* 読解本文
+---+

大寒は、次の暦「立春」までの期間でまさに冬の最後。寒さが猛威を奮います。
実は、その年の最低気温が観測されるのも、この頃が一番多く、日本の最低気温の記録が観測されたのも大寒でした。
今回の候では、ふき、小松菜、納豆汁、布団、亀戸天神うそ替え神事など、この季節の話題を楽しくお送りします。

ふきは、冬になると黄色い花を咲かせ、春が近づいている事を告げます。この「冬に咲く黄色の花」から、「冬黄(ふゆき)」が転じて「ふき」になったという説もあります。ふきの茎は、繊維質やミネラルが豊富で、昔は冬の野菜不足を補う大事な山菜でもありました。醤油と砂糖で佃煮にした「伽羅蕗(きゃらぶき)」は有名ですね。

+---+

* 保存データ
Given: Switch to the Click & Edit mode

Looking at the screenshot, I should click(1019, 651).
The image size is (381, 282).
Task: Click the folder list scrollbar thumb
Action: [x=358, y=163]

+---+

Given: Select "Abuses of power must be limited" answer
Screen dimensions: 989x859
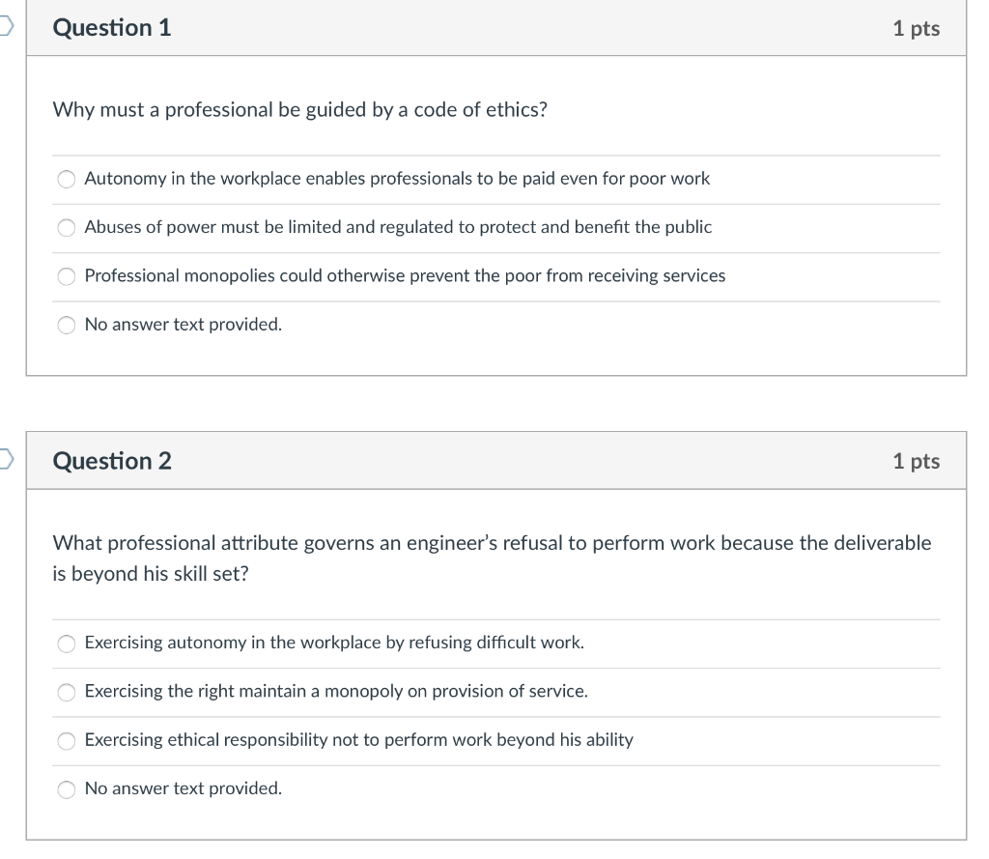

+---+

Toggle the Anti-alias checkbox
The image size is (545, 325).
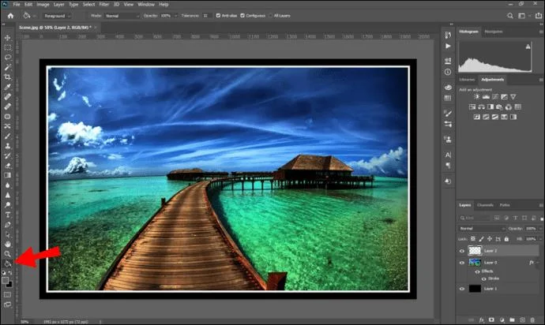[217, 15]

+---+

* 出題課題 1
大寒に関する文章のうち、「今回の候では、ふき、小松菜、」を含む箇所から始め、「きゃらぶき)」は有名ですね。」の後で終わる部分を一字一句そのまま書き写してください。
* 出題課題 2
大寒に関する文章によれば、「伽羅蕗(きゃらぶき)」は何を使って佃煮にしたものですか。

* 解答例 1
今回の候では、ふき、小松菜、納豆汁、布団、亀戸天神うそ替え神事など、この季節の話題を楽しくお送りします。

ふきは、冬になると黄色い花を咲かせ、春が近づいている事を告げます。この「冬に咲く黄色の花」から、「冬黄(ふゆき)」が転じて「ふき」になったという説もあります。ふきの茎は、繊維質やミネラルが豊富で、昔は冬の野菜不足を補う大事な山菜でもありました。醤油と砂糖で佃煮にした「伽羅蕗(きゃらぶき)」は有名ですね。

* 解答例 2
醤油と砂糖です。